Hypothesis: Only a few neurons in a target area undergo the permanent, lasting changes underlying long-term memory.

Learning events in rodents lead to epigenetic changes in a targeted area, such as amygdala or hippocampus, but it seems as if there are only a few cells, neurons and non-neurons, involved at a time.These changes begin to appear 30 min after a high-frequency stimulation as in dentate gyrus and last 2-5 hours at least. Some have measured the effects 2 weeks after a learning event. Changes are not widespread, as would be expected in distributed memory, instead they are focal, as if only a few cells suffice to store the memory. It is also possible that the changes are strong only in a focal group of neurons, and present, but much weaker in a more distributed group. Focal learning may be seen as a strategy to build more effective knowledge representations, similar to dropout learning techniques which improve feature representation.

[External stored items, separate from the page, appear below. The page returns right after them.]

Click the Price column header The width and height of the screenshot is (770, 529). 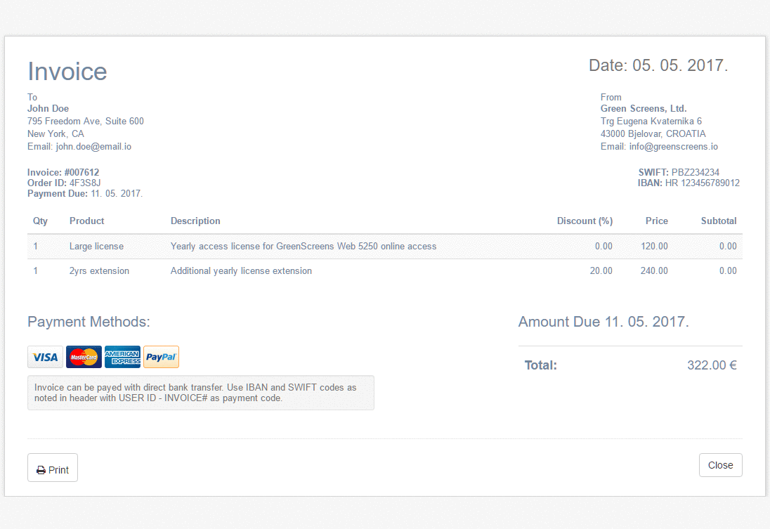[x=656, y=221]
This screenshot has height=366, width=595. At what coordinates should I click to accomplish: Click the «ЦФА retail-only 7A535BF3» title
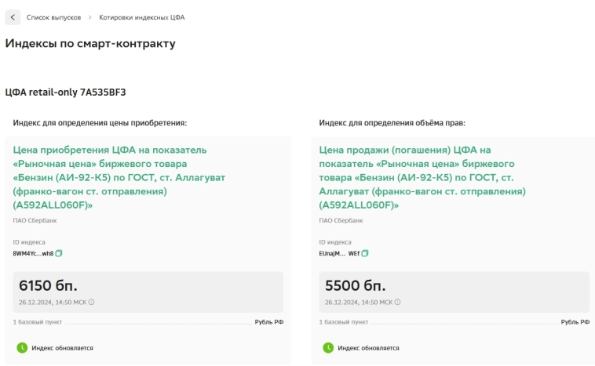tap(66, 92)
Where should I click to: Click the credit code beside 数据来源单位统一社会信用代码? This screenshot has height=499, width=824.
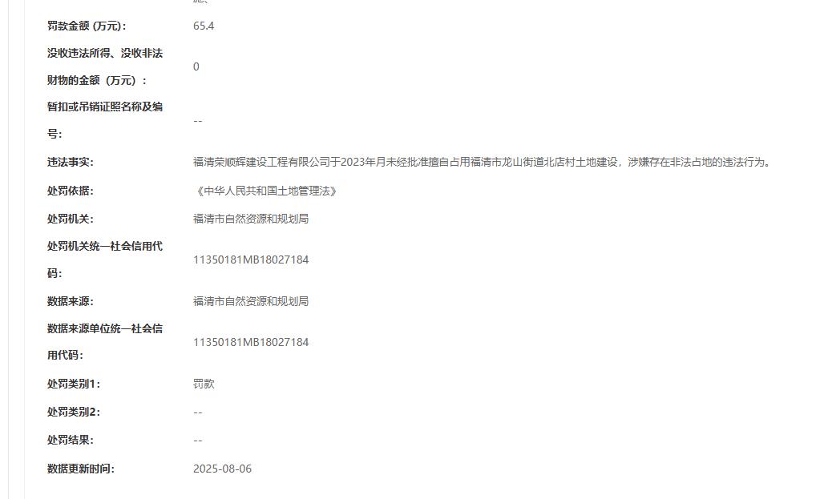tap(251, 342)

What is the basis for neural plasticity?

The current view of LTP/LTD and specifically AMPA-dependent plasticity, which underlies all theoretical work on neural networks, seems exceedingly narrow. It leaves out levels of plasticity that are well known, like epigenetic modifications, or internal protein signaling, in order to come up with a simple model of use-dependent plasticity, the Hebbian principle, or ‘neurons that fire together, wire together’.

It is interesting and important to tackle the complex task of reducing the large number of individual findings on behavioral memory and neural plasticity into a small set of principles that can be used for models of biologically realistic memorization. Such models should offer capabilities beyond machine learning, namely conceptual abstraction, information filtering, building knowledge.

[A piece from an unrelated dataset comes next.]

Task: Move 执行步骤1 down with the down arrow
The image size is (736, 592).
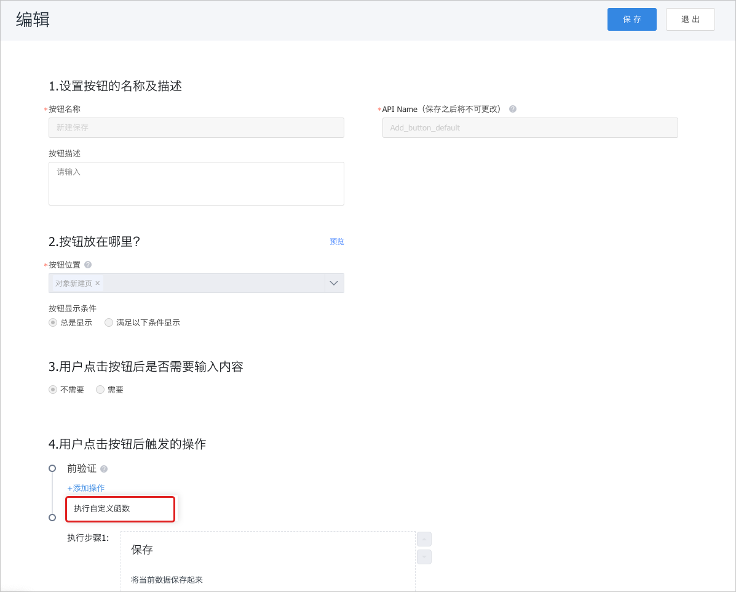Action: click(424, 557)
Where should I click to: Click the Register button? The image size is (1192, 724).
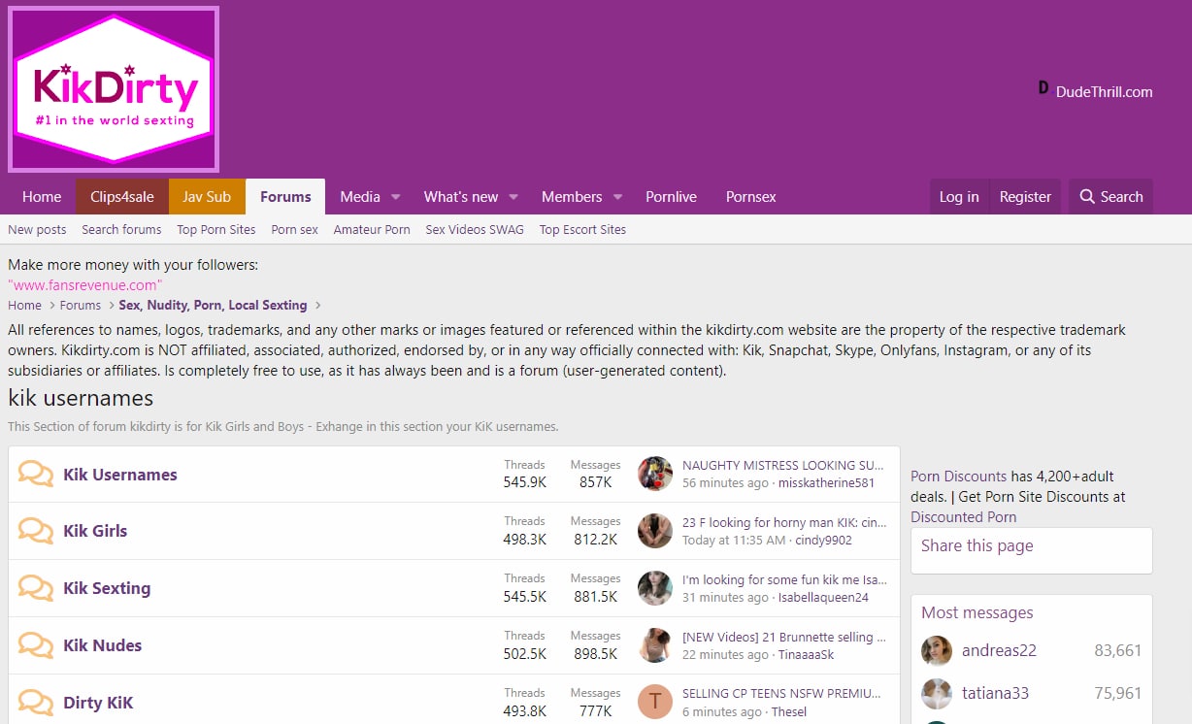[1025, 197]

Here is one such observation: Both AMPA receptor placement and dendritic ion channel expression are regulated by similar, overlapping internal protein pathways. These protein pathways are activated by NM receptors and by NMDA and L-type-calcium channel-based calcium influx. We may conjecture that NM receptors and NMDA-based calcium activation together orchestrate neural plasticity via e.g. the calcium/CaMKII route, and the cAMP/PKA/ERK route, and that these pathways are acting in synergy at the synaptic AMPA sites as well as on the dendritic/synaptic ion channel expression sites.

So what this means is that various forms of intrinsic and synaptic plasticity are guided by the same protein pathways and therefore can be expected to be activated together. Here are specific instances of this synergy:

For instance, strengthening of AMPA could be accompanied by insertion of Sk-channels and reduction of L-type calcium channels, which blocks the synapse from further strengthening (‚overwrite protection‘). Such a mechanism has recently been identified as necessary for the stability and the lasting memorization capabilities of a network. Activation of the cAMP pathway activates Ih (HCN channels) which decreases the intrinsic excitability of the neuron, and allows less synaptic input to be processed. In a way, this kind of activation could be used as a temporal lock to prevent high dendritic excitability after the NM system has become engaged and plasticity in the neuron has started. Vice versa, in the absence of cAMP, dendritic excitability is high and many synaptic inputs are processed by an increase of membrane resistance through a reduction of HCN. Reduction of synaptic activity also reduces dendritic HCN channels. HCN channels may therefore indicate the level of synaptic activation, where more channels limit the parallel processing of synaptic input.